Rénèe whispered to the girl to go away, and herself commenced the duties of putting in order all the Princess's disarranged things.
Anne began railing at her in a voice broken with tears; the waiting-woman hardly heard, for in her ears were the words she had just heard the Prince speak, and before her eyes the picture of him in the twilight, alone and thoughtful.
CHAPTER XIII
THE DEPARTURE OF THE CARDINAL
Cardinal Granvelle had asked and obtained leave to go to Burgundy to see his mother, whom he had not beheld for nineteen years.
That was now common knowledge, and a tumult of rejoicing broke forth which frightened the Regent almost more than the tumult of rage and hate which had preceded it.
For it seemed as if the people believed that with the departure of the Cardinal all their wrongs and miseries would end and the golden age begin; pamphlets, lampoons, caricatures, issued in hundreds from the secret printing presses, were scattered in the streets, pasted on the walls of the churches, and found their way even to Granvelle's cabinet and Margaret's antechamber; the rhetoric players became daily bolder and performed their satirical plays before huge audiences who forcibly protected the actors; heretic preachers addressed their followers even from the pulpits of churches from which the priests had been driven, and two of them, condemned to the flames by the Inquisition at Antwerp, were rescued, even after they had been chained to the stake, by the furious people, who carried them back in triumph to their lodgings.
And it was not only the people who thus recklessly displayed their joy at the departure of the hated minister. The victorious nobles, particularly Egmont and Brederode, openly exulted in the downfall of their enemy, for none of them believed that the object of his visit was more than an excuse, and it was generally thought that his journey to Burgundy was a mere pretext for retiring with dignity from a position he could no longer maintain.
Various rumours were abroad: some said the Cardinal had asked to be removed from the Netherlands, others that he was obeying secret orders from Philip and was furious at leaving the contest with the grandees, but whichever of their surmises might be correct it was certain that he was leaving and almost as sure that he would not return. Already a wit had pasted a notice "to be sold" over his villa "La Fontaine," and much laughter was provoked by the famous statue with "Durate" on the pedestal, which word had a mocking sound now.
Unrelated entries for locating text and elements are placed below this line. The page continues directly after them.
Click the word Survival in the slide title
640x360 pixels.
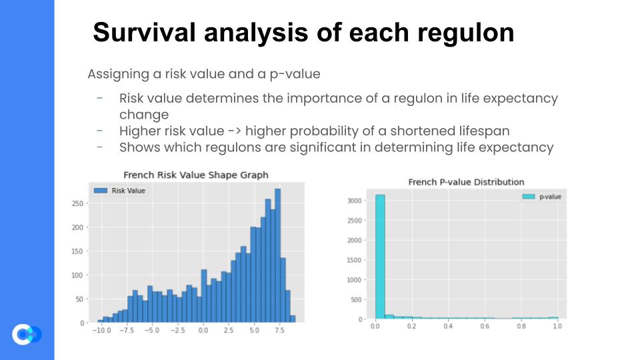click(x=145, y=32)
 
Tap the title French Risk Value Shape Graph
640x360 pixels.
click(x=196, y=175)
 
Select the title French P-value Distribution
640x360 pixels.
click(x=466, y=182)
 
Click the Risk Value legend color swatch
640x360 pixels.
click(x=101, y=191)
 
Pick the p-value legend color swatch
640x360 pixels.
click(x=529, y=197)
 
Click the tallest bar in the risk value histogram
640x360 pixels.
click(x=277, y=255)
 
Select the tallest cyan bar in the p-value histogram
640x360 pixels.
click(x=380, y=257)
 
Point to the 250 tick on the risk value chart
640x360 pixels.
click(x=77, y=204)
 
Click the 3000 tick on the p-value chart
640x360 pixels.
click(x=354, y=201)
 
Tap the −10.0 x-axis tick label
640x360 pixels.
click(x=101, y=330)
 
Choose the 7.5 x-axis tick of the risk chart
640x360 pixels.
click(x=279, y=330)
But through all this hearty, intense, noisy rejoicing of the Netherlanders the Cardinal remained serene. Perhaps what gave him his calm was his knowledge of the other side of the picture; he knew Madrid, he knew Philip; he knew too how all this present rejoicing would be paid for some day, how Philip had marked and noted the names of these gay nobles who had driven out his minister, how all the reckless jests, pasquinades and speeches, the famous insolence of Egmont's livery, the disloyalty of Berghen and Montigny, were all known to Philip, and by him patiently and painstakingly noted down. Philip knew how to wait, but he had a memory no detail escaped.
Granvelle was not vindictive, and he was too politic to be inclement; he had no desire to be avenged on the men who had caused his downfall, and his last words to the Regent were to advise her to overlook the present disorders.